It doesn't take long after meeting The Velvet Underground owner Amy Rafferty to realize how much she abhors waste.
Apart from selling samosas from Abbotsford, all products at the Function Junction combination vintage store and coffee shop are made in-house. A major philosophical tenet of the approach is that fresher is better, but another driving force is to reduce its use of packaging.
When the coffee shop first opened last year, it opted to make its own nut milk for consumers to put in their hot drinks; The Velvet Underground recently went a step further, making the almond, hazelnut, cashew or hemp milks available for pre-order for $6.50 a litre. Customers must bring their own containers.
Rafferty first posted the offer to the shop's Facebook page on May 8 before sharing it to the Whistler Summer 2019 group.
"I didn't think it would be that popular, but when we posted it in Whistler Summer, it blew up," she said. "We probably did 10 litres in our first week.
"When people get wind of it, we feel it will be really popular."
The Velvet Underground is also currently experimenting with coconut and macadamia nut milks. Rafferty has tried to make oat milk but hasn't been able to get it up to her standards; instead, the shop sells Minor Figures Oat M*lk.
Having worked in a coffee shop before her entrepreneurial days, Rafferty saw firsthand how many one-litre containers of nut milk shops went through, realizing that getting dozens of litres from a single five-kilogram crate of nuts would be a step forward in waste reduction.
While some people making nut milk at home include extra ingredients such as dates or xanthan gum, Rafferty said Velvet Underground keeps theirs simple: nuts and water.
"The processed stuff you buy has salt, sugar, palm oil, a million different other random things that are not good," Rafferty said. "When you are drinking plant-based milk, a lot of the time, it's because you care about the environment.
"When it's full of palm oil, that's pretty counterproductive."
According to the BBC, palm oil production was responsible for up to eight per cent of Earth's deforestation between 1990 and 2008. Though some sustainable palm oil options now exist, there are dozens of different ways palm oil might be labelled as an ingredient, making it difficult for consumers to suss out whether it's in a given product, let alone how it was grown.
Making the milk itself is a simple, albeit somewhat lengthy process, Rafferty said.
"You just soak them for about five hours minimum. Usually, we'll do it overnight.
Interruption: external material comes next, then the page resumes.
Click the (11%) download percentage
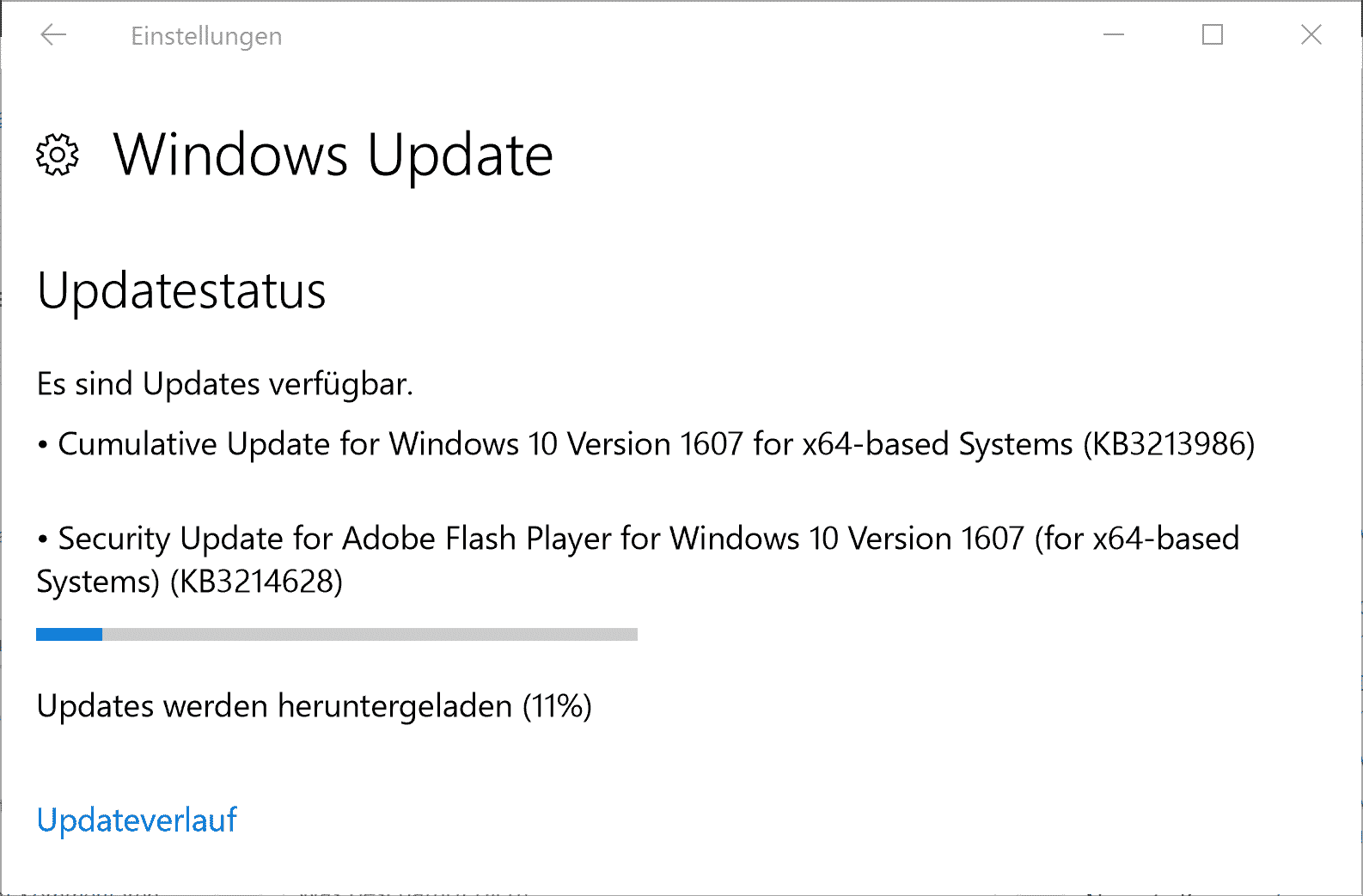 click(x=557, y=706)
Then you blend it in a blender for about five minutes or so, depending on different milks, it might change your blending," she said. "Then you strain it through cheesecloth."
Naturally, with a sewing company in Rafferty's fold, The Velvet Underground uses its homemade cheesecloth to strain the meal from the milk, which will be made available for those looking to make their own milk at home.
The leftover almond meal and hazelnut meal gets a second life in brownies for sale at the shop.
"The more stuff we can not waste, the better," she said.
Rafferty said nut milk recipes are easy to find online, and anyone looking to try their hand at making it can try different things to adapt it to their personal tastes.
"We play around with the ratios, but what we use it for is mostly coffees and smoothies," she said. "At home, if you were making it for yourself, you could make it as creamy as you wanted."